Though the main Amherst campus isn’t yet on the list, it has been mentioned as an alternate site for rowing, canoeing, cycling, and the equestrian events, as well as dormitory space.

“The UMass campuses are enthusiastic about the possibilities,” said incoming president Martin Meehan, adding that “increasing the international profile of UMass is extremely important.”

As the 2024 venue plan continues to shape-shift, the committee is exploring other campus options in case the original choices don’t work out.

“We definitely are giving consideration to other universities for venues and dormitory space,” said Davey. “Our perspective is, the more the merrier.”

Several colleges already are providing both primary and secondary options.
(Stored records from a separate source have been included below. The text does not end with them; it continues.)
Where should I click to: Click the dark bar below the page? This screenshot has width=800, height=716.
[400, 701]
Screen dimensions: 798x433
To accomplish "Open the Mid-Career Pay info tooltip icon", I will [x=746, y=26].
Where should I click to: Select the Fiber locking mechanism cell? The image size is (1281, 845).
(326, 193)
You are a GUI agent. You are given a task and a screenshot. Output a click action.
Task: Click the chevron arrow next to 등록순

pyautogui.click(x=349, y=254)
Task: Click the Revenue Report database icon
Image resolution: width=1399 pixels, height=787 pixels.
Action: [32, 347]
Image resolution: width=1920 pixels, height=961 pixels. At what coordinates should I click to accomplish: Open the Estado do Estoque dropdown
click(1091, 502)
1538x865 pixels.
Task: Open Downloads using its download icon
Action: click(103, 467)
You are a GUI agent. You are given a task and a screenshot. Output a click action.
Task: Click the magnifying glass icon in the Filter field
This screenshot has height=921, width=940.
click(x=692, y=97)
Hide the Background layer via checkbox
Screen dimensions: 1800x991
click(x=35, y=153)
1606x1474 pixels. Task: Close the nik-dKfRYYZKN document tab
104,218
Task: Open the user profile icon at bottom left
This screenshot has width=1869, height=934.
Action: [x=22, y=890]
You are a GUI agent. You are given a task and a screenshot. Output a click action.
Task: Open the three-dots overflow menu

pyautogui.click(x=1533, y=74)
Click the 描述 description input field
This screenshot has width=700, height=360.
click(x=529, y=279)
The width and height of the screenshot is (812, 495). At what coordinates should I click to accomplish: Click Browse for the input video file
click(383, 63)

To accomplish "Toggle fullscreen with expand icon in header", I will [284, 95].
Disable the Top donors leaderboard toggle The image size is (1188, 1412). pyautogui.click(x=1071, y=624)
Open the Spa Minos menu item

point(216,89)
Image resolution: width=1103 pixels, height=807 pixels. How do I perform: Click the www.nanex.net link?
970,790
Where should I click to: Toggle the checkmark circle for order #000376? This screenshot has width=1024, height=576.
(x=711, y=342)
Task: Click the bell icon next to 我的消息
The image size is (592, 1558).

UMass Boston is the backup for the main press and international broadcast centers tentatively destined for the Seaport District. Tufts is the aquatics alternative. Boston College, whose Conte Forum would be a women’s basketball site, is a possibility for indoor volleyball. And Boston University’s Nickerson Field is the reserve field hockey alternative, as Agganis Arena is for rhythmic gymnastics.

By using campus facilities, the 2024 committee not only can avoid expensive land acquisition and construction costs but also can underline the role that the universities have played in making Boston a major international destination and a competitive rival to Paris, Rome, and Hamburg for the Games, which will be awarded in 2017.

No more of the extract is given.